**TASK DESCRIPTION:** Transcribe the following entries letter for letter, without the pictures.

[Screenshot grounding data]
[Start of Attachment]
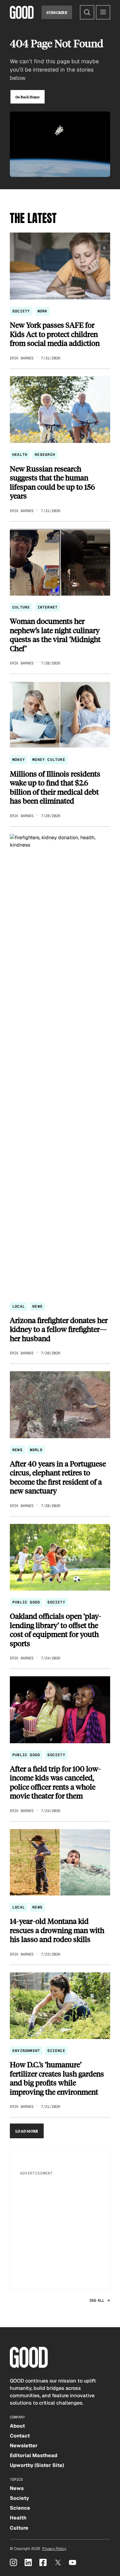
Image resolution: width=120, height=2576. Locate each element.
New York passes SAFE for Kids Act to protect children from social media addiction (55, 334)
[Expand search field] (87, 12)
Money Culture (48, 759)
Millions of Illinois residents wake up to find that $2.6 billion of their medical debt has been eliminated (55, 787)
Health (19, 454)
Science (56, 2050)
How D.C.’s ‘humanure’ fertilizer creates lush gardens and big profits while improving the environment (57, 2078)
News (37, 1306)
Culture (21, 607)
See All (97, 2300)
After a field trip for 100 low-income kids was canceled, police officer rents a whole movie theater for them (55, 1782)
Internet (48, 607)
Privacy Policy (54, 2548)
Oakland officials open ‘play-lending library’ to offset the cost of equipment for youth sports (55, 1629)
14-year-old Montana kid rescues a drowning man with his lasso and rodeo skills (57, 1930)
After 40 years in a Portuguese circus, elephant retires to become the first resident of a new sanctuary (58, 1477)
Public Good (26, 1602)
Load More (26, 2130)
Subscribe (56, 12)
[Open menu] (103, 12)
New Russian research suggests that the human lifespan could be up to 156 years (52, 482)
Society (21, 311)
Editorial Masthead (33, 2455)
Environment (26, 2050)
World (36, 1449)
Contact (20, 2436)
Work (43, 311)
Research (45, 454)
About (17, 2426)
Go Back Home (27, 96)
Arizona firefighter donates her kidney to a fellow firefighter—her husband (59, 1329)
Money (18, 759)
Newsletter (24, 2445)
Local (18, 1306)
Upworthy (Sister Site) (37, 2465)
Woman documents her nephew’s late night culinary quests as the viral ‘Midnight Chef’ (55, 635)
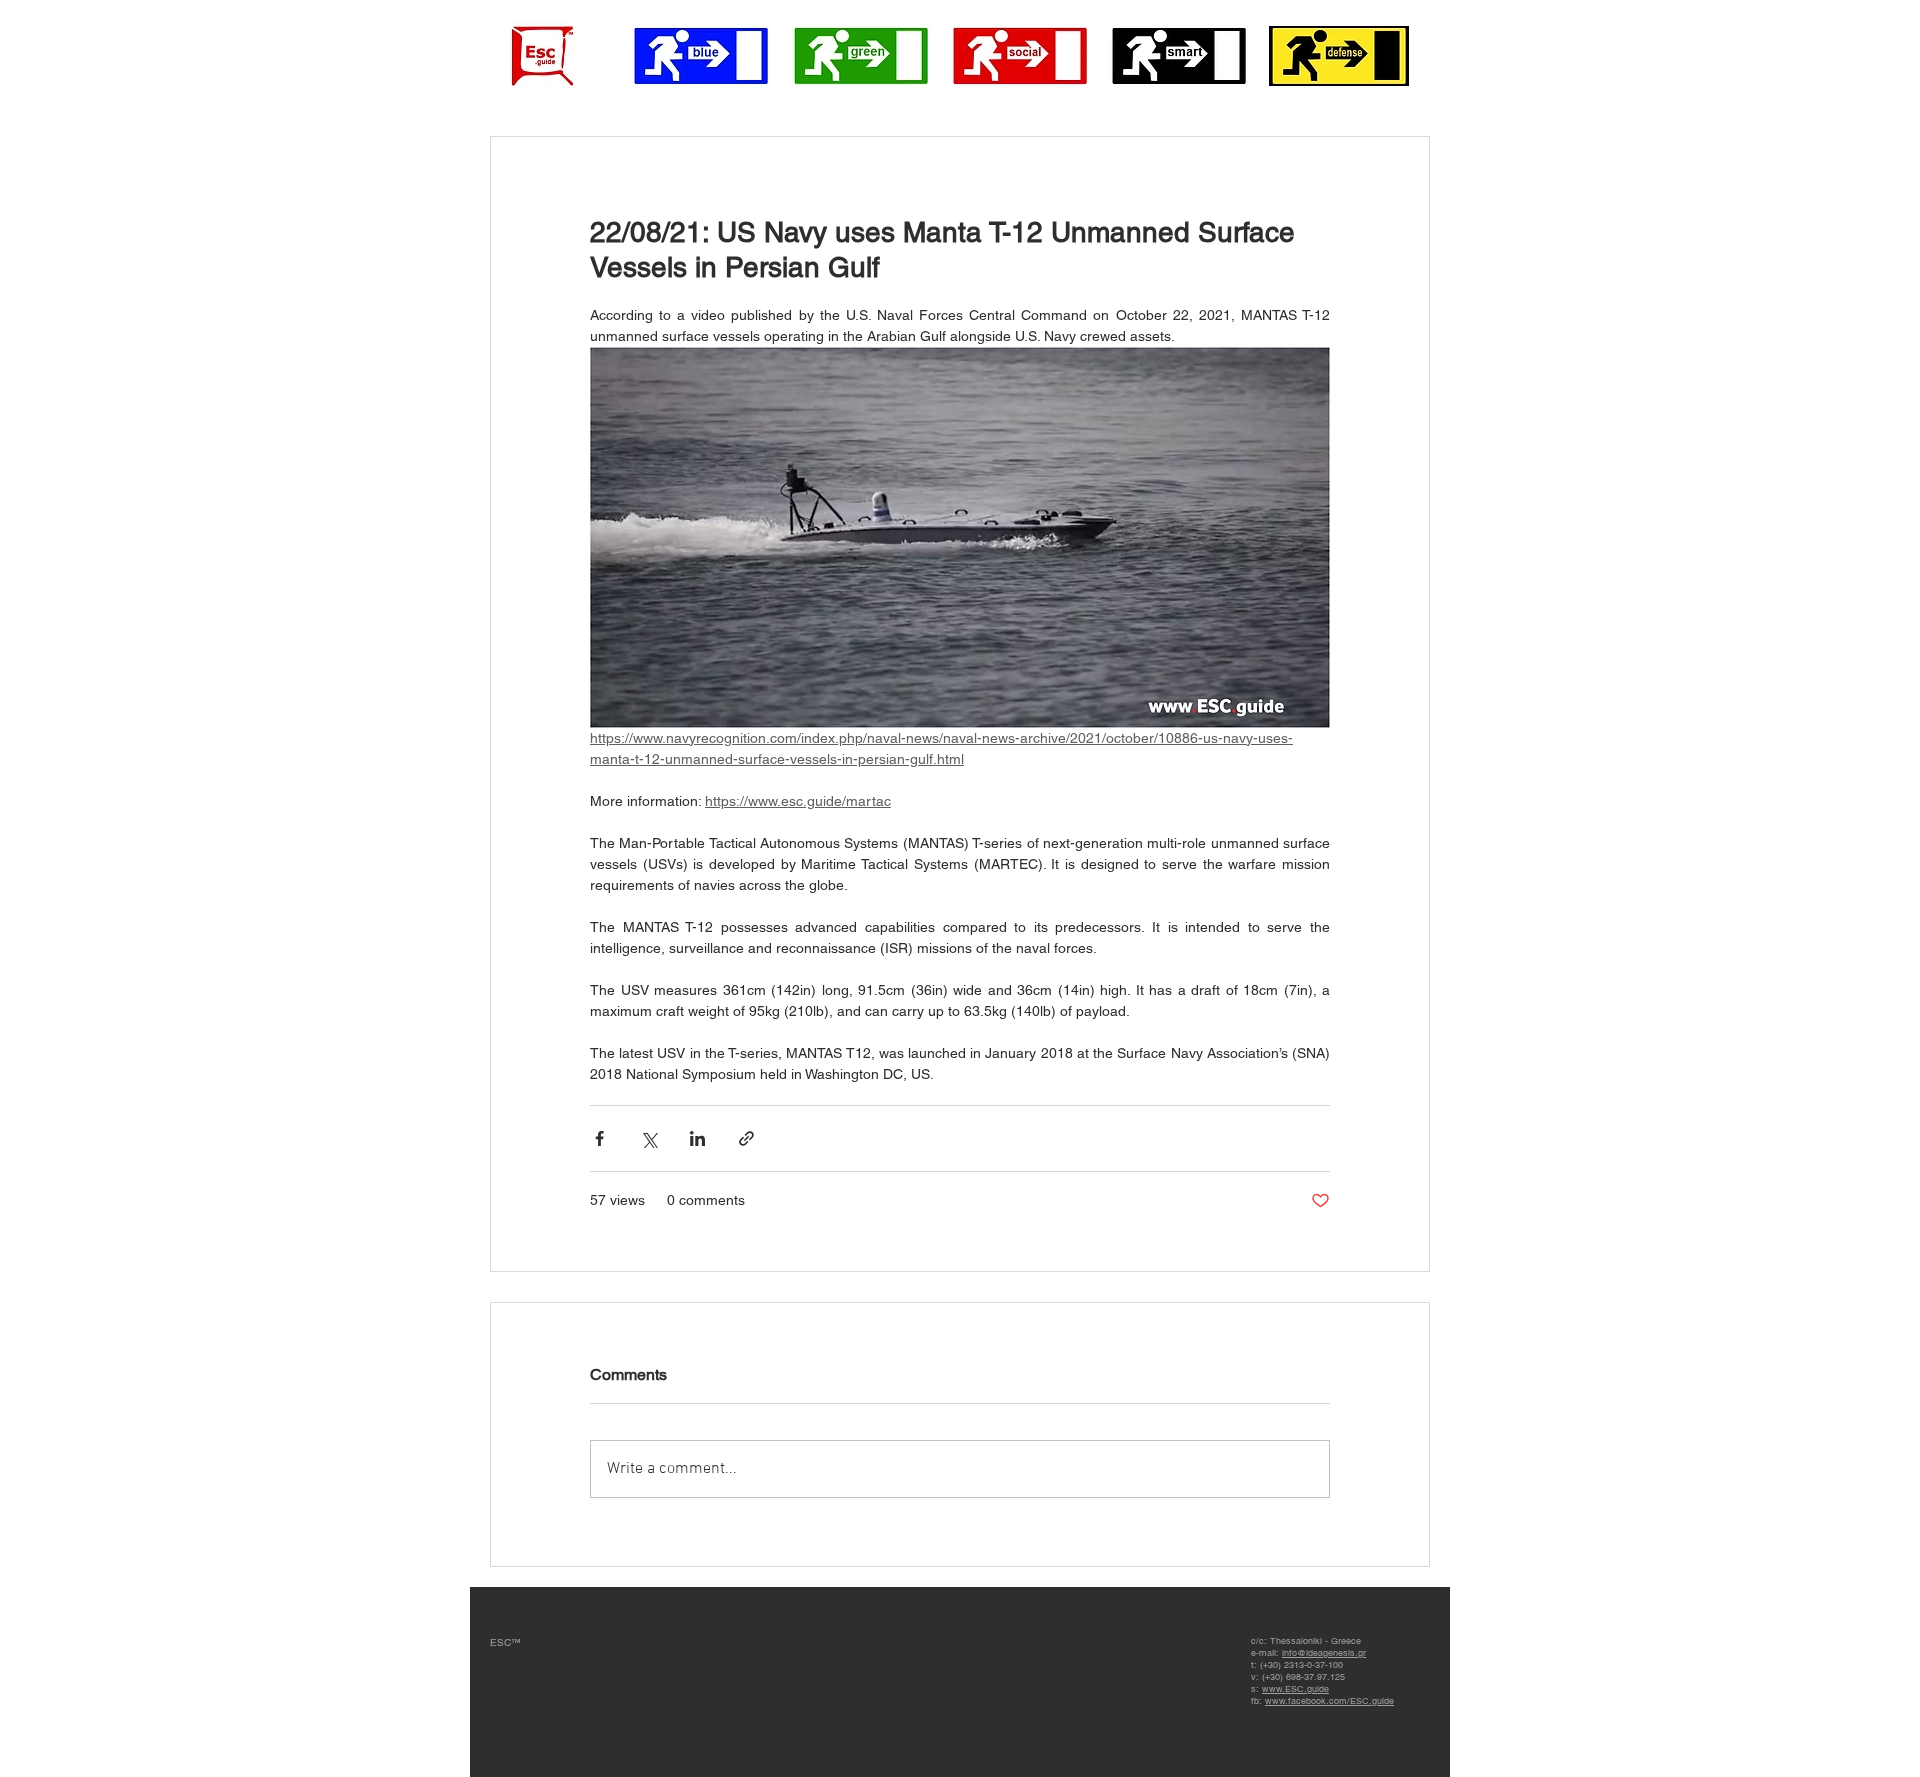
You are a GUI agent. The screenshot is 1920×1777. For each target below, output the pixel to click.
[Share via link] (746, 1138)
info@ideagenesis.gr (1324, 1653)
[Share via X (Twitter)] (648, 1138)
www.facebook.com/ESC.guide (1329, 1701)
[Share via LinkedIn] (697, 1138)
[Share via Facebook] (599, 1138)
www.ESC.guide (1295, 1689)
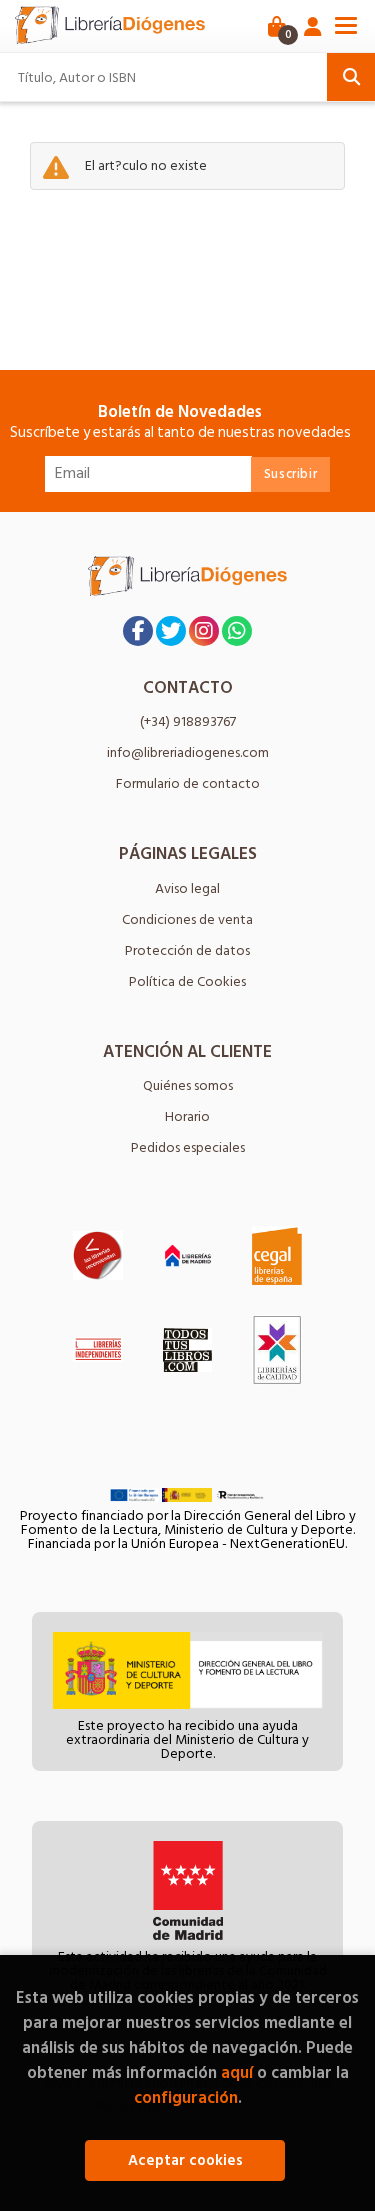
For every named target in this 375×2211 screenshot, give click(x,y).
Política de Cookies (187, 981)
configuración (186, 2097)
[End of Attachment]
**RESULT OF THE TASK:**
Image resolution: width=120, height=2576. Locate each element.
New York passes SAFE for Kids Act to protect children from social media addiction (55, 334)
[Expand search field] (87, 12)
Money Culture (48, 759)
Millions of Illinois residents wake up to find that $2.6 billion of their medical debt has been eliminated (55, 787)
Health (19, 454)
Science (56, 2050)
How D.C.’s ‘humanure’ fertilizer creates lush gardens and big profits while improving the environment (57, 2078)
News (37, 1306)
Culture (21, 607)
See All (97, 2300)
After a field trip for 100 low-income kids was canceled, police officer rents a whole movie theater for them (55, 1782)
Internet (48, 607)
Privacy Policy (54, 2548)
Oakland officials open ‘play-lending library’ to offset the cost of equipment for youth sports (55, 1629)
14-year-old Montana kid rescues a drowning man with his lasso and rodeo skills (57, 1930)
After 40 years in a Portuguese circus, elephant retires to become the first resident of a new sanctuary (58, 1477)
Public Good (26, 1602)
Load More (26, 2130)
Subscribe (56, 12)
[Open menu] (103, 12)
New Russian research suggests that the human lifespan could be up to 156 years (52, 482)
Society (21, 311)
Editorial Masthead (33, 2455)
Environment (26, 2050)
World (36, 1449)
Contact (20, 2436)
Work (43, 311)
Research (45, 454)
About (17, 2426)
Go Back Home (27, 96)
Arizona firefighter donates her kidney to a fellow firefighter—her husband (59, 1329)
Money (18, 759)
Newsletter (24, 2445)
Local (18, 1306)
Upworthy (Sister Site) (37, 2465)
Woman documents her nephew’s late night culinary quests as the viral ‘Midnight Chef’ (55, 635)
You are a GUI agent. The screenshot is 1920×1777. For each target below, output the pixel to click.
[Share via link] (746, 1138)
info@ideagenesis.gr (1324, 1653)
[Share via X (Twitter)] (648, 1138)
www.facebook.com/ESC.guide (1329, 1701)
[Share via LinkedIn] (697, 1138)
[Share via Facebook] (599, 1138)
www.ESC.guide (1295, 1689)
For every named target in this 375×2211 screenshot, give click(x,y).
Política de Cookies (187, 981)
configuración (186, 2097)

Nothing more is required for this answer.